If the Sun provides the energy by which weather patterns can develop, certain features of the earth itself determine the precise forms in which those patterns may be exhibited. One example has already been provided above. Earth's surface is highly variable, ranging from oceans to deserts to cultivated land to urbanized areas. The way solar energy is absorbed and reflected from each of these regions is different, accounting for variations in local weather patterns.
Other characteristics of the planet account for more significant variations in weather patterns. These characteristics include such features as the tilt of Earth on its axis in relation to its plane of revolution, and the variations in Earth's distance from the Sun.

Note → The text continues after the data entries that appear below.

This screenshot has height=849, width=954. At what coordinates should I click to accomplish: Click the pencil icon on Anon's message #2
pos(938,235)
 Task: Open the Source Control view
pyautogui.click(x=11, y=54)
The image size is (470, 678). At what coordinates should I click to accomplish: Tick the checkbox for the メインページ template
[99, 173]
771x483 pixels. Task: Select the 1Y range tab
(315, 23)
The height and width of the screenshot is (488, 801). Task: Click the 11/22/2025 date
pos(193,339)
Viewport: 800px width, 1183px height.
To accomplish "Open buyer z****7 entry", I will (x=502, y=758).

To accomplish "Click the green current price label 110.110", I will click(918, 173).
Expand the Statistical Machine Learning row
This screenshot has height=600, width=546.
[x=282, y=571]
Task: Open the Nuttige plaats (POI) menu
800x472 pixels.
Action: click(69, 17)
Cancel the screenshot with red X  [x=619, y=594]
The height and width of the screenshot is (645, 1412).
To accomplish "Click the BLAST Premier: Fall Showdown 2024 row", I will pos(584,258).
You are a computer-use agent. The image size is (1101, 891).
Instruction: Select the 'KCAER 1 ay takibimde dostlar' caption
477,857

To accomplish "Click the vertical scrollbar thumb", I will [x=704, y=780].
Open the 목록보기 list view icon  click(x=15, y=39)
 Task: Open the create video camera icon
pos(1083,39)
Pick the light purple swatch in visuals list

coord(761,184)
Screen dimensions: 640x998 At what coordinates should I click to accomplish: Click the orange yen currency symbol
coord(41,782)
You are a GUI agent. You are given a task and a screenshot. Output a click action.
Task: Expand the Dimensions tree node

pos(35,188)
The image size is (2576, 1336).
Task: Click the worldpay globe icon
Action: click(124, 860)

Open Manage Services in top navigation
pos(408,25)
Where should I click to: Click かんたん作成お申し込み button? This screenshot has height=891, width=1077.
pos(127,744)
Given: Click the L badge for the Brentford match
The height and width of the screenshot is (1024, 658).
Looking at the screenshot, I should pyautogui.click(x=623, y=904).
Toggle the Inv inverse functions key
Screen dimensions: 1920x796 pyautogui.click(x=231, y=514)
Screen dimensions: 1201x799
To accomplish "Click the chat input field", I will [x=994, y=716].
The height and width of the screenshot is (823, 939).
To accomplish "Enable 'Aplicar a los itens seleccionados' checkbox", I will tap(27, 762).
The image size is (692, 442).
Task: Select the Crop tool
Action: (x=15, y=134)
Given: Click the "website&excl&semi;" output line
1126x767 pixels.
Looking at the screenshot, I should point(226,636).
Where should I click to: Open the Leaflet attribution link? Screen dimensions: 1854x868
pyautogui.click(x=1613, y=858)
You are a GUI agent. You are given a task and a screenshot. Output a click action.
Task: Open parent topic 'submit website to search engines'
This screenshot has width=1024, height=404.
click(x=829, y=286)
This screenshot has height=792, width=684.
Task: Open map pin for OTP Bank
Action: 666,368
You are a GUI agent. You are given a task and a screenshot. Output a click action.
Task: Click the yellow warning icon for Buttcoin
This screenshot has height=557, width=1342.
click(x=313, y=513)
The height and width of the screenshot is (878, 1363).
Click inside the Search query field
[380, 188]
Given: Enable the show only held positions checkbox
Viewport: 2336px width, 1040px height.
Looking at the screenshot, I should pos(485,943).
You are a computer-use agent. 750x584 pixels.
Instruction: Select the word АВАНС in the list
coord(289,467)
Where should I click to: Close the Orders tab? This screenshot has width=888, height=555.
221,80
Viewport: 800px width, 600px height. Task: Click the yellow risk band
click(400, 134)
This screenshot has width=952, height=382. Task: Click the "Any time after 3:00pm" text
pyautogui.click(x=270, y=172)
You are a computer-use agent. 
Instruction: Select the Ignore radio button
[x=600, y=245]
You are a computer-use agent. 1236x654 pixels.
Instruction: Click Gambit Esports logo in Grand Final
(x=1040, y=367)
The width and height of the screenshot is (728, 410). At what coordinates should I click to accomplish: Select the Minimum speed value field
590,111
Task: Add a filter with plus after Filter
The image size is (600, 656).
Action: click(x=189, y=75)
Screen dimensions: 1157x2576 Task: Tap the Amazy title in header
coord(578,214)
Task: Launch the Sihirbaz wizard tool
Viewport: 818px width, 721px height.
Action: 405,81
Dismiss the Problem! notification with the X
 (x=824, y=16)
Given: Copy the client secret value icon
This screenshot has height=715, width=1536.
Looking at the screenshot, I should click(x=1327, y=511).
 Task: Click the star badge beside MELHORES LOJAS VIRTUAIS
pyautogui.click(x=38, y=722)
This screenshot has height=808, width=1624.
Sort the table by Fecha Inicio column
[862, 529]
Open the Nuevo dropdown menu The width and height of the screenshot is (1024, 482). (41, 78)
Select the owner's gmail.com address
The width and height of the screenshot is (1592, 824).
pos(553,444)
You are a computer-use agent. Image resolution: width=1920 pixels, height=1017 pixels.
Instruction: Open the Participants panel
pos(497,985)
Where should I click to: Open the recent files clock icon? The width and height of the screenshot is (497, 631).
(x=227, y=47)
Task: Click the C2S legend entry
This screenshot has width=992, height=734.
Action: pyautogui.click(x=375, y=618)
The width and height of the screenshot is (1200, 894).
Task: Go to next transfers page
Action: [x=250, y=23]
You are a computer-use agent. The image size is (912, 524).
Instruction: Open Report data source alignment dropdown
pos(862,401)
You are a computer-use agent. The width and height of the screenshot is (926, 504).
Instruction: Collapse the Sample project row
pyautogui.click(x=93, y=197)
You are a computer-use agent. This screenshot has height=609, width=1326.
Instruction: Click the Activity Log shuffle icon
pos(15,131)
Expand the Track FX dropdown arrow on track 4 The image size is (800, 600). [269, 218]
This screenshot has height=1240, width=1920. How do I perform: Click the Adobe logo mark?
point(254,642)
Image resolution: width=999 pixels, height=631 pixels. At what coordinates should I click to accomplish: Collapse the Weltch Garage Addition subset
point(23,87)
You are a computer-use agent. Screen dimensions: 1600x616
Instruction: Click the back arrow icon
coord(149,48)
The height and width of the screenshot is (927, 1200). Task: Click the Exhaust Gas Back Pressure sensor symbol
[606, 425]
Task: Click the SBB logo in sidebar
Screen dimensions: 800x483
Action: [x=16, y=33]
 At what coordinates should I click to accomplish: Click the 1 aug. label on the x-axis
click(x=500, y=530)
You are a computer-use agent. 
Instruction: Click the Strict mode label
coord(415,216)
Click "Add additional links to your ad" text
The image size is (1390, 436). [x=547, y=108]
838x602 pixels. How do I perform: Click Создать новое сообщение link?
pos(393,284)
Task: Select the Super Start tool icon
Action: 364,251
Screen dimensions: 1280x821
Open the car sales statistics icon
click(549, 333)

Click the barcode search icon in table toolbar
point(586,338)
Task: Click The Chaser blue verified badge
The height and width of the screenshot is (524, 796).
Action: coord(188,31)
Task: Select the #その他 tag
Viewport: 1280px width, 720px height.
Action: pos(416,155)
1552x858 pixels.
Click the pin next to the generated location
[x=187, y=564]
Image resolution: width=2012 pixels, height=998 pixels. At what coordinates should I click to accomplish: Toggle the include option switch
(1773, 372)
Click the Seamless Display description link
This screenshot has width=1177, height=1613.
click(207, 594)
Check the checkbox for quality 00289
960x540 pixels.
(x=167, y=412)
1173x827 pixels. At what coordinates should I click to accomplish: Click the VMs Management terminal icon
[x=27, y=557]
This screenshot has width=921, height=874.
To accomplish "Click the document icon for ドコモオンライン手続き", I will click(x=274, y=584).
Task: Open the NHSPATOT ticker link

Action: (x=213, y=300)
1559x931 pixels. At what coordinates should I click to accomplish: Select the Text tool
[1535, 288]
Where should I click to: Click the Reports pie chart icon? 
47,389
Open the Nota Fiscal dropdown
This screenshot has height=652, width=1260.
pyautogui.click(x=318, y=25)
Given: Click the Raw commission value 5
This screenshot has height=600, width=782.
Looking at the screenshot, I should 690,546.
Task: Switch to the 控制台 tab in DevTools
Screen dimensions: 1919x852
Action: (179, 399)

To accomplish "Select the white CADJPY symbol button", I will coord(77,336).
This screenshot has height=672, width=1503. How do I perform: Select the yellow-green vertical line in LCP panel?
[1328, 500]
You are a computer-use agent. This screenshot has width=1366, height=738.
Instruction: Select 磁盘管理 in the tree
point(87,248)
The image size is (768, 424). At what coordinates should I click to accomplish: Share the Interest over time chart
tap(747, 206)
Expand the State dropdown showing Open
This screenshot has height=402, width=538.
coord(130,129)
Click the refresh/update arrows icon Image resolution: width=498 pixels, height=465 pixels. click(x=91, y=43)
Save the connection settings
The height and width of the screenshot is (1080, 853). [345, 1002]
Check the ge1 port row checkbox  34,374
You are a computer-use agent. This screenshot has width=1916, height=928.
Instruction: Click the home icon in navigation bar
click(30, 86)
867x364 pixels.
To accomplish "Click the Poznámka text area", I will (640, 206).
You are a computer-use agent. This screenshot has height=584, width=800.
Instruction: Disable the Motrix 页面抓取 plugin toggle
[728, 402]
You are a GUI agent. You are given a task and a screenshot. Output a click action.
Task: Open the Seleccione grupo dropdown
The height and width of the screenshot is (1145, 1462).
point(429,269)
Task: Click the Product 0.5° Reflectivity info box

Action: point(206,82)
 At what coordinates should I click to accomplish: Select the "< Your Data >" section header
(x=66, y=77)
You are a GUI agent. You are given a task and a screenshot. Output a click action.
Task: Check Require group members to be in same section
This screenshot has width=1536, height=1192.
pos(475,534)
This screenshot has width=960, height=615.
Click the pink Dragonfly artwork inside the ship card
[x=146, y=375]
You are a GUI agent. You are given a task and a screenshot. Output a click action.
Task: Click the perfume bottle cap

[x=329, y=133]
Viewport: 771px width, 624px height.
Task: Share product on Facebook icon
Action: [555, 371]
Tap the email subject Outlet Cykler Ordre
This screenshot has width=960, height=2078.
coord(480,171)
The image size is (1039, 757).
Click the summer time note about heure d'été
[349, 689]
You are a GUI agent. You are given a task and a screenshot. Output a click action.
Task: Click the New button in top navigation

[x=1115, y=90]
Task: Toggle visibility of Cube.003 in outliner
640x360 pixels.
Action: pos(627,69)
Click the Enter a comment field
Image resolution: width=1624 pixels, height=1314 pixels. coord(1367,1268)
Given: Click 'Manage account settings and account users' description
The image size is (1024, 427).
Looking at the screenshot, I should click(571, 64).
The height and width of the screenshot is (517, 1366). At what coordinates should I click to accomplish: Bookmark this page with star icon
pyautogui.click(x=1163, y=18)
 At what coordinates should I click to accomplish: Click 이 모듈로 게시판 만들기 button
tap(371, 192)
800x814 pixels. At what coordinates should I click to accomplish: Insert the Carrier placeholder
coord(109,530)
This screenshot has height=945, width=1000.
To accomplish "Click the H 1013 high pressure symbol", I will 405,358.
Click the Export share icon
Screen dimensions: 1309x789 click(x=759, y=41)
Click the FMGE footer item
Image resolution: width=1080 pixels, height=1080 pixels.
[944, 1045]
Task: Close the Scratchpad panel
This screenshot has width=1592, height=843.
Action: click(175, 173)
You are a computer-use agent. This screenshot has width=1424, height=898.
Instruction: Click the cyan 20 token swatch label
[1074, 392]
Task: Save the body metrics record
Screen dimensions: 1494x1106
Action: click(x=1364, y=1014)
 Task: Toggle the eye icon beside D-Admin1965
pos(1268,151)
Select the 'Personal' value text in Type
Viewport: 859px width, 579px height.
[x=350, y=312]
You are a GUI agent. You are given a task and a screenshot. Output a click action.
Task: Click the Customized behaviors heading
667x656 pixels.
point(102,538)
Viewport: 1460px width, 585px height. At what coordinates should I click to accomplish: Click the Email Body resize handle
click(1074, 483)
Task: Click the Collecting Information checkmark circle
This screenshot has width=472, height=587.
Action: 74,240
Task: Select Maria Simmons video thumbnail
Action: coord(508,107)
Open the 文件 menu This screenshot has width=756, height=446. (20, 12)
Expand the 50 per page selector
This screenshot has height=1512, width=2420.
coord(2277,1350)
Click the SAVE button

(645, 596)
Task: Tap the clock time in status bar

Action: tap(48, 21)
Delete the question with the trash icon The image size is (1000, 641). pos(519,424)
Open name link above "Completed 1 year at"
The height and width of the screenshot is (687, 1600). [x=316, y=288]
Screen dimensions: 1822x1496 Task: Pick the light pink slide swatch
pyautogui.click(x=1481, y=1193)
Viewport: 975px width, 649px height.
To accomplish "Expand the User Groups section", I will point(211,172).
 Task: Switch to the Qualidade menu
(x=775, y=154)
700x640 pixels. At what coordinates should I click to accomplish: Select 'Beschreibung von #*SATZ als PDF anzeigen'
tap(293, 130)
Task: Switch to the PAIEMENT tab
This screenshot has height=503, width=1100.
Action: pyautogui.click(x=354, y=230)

The fact that Earth's axis is tilted at an angle of 23 1/2° to the plane of its orbit means that the planet is heated unevenly by the Sun. During the summer, sunlight reaching the Northern Hemisphere strikes more nearly at right angles than it does in the Southern Hemisphere. In the winter, the situation is reversed.
The elliptical shape of the earth's orbit around the Sun also affects weather conditions. At certain times of the year the planet is closer to the Sun than at others. This variation means that the amount of solar energy reaching the outer atmosphere will vary from month to month depending on Earth's location in its path around the Sun.
Even Earth's rotation on its own axis influences weather patterns. If Earth did not rotate, air movements on the planet would probably be relatively simple: air heated along the equator would rise into the upper atmosphere, travel northward toward the poles, be cooled, and then return to the earth's surface at the poles.
Earth's rotation causes the deflection of these theoretically simple air movements. Instead of a single overall equator-to-poles air movement, global winds are broken up into smaller cells. In one cell warm air rises above the equator, moves northward in upper altitudes, is cooled, and returns to the earth in the regions around 30° north and south latitude. A second cell consists of air that moves upward in the regions around 60° north and south latitude, across the upper atmosphere, and then downward at about 30° north and south latitude. The final cell contains winds traveling upward at 60° north and south latitude and then downward again at the poles.